I was really needing the new shoes which I had shipped, to Stanimals Hostel in Glasgow Virginia. When the shuttle driver dropped me off I learned my package had not arrived. I called Amazon and found it had been shipped to the wrong place. They couldn’t guarantee I would receive it in an acceptable time. I cancelled the order and arranged to be shuttled to an outfitter in Lexington Va. I ended up getting a regular trail shoe which I had worn in my gear test hikes. Fingers crossed.
I spent most of the day with the shuttle driver who took me to a great breakfast buffet in Buena Vista. Fresh fruit, pan a cakes, eggs, biscuits and gravy. But the best part was they made their own sausage. Best I have ever eaten!
We also went to Walmart. He had to buy some things for the hostel. I sat on a bench by the cashier. Wouldn’t you know it but the gentleman I sat next to had opened the first General store in Monson Maine. He told me many trail stories as all the hikers north used his store for resupply. Amazing how these things keep happening. Glad about my shoes and glad I did the extra miles to get Glasglow (15.8). Scotto’s had great pizza and subs. Had a great time away from the trail. It was a tough week physically and mentally as well. I need to get my trail legs soon!

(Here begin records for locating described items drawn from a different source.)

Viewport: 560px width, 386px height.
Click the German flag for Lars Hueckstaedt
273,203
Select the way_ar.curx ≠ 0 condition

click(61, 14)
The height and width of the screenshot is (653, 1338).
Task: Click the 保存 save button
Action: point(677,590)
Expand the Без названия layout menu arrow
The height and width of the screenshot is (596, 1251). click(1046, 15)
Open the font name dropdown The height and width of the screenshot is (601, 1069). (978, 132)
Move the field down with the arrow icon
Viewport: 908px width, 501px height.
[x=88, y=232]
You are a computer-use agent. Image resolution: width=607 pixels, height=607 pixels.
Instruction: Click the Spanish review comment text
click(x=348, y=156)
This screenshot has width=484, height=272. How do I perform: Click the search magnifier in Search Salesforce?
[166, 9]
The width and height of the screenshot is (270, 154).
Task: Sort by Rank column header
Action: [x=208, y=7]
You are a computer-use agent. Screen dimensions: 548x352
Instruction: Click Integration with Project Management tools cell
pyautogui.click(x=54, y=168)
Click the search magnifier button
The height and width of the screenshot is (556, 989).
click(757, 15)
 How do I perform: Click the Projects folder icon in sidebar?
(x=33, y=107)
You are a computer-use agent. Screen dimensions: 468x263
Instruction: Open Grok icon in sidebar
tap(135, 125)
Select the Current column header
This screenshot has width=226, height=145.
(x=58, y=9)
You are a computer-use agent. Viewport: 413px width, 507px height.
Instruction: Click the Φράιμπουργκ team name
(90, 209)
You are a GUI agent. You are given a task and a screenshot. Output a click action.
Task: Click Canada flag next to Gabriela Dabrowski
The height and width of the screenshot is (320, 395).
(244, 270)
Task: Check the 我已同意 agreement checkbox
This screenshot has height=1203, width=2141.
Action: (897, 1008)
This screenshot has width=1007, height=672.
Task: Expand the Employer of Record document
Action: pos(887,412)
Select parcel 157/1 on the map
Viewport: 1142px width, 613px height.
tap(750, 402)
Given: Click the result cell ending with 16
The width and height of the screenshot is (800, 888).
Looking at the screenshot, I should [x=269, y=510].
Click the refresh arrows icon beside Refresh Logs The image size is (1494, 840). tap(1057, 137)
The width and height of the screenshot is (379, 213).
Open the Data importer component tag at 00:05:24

Sorry for the delay on posting but so many things need to be done when off trail and I’m composing this on my phone. I’m not to good at that and the pictures aren’t placed where I’d like them. Also the descriptions may seem repetitive but that is my day. Keep moving forward as far as I can whether it’s up or down no matter how high or hard you have no choice but get to a place with water and at least some flat ground for a tent. Thanks for following!